(Entries on locating words and elements)

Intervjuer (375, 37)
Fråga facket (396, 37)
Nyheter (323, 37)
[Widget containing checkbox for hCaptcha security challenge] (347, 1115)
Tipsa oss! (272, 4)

• **What you should do**
Can you give these records as a two-column CSV with the columns "request" and "answer", one row per record, putting each record's text and its answer in a single quoted field with any line breaks replaced by spaces?

• **Task output**
request,answer
"Intervjuer","(375, 37)"
"Fråga facket","(396, 37)"
"Nyheter","(323, 37)"
"[Widget containing checkbox for hCaptcha security challenge]","(347, 1115)"
"Tipsa oss!","(272, 4)"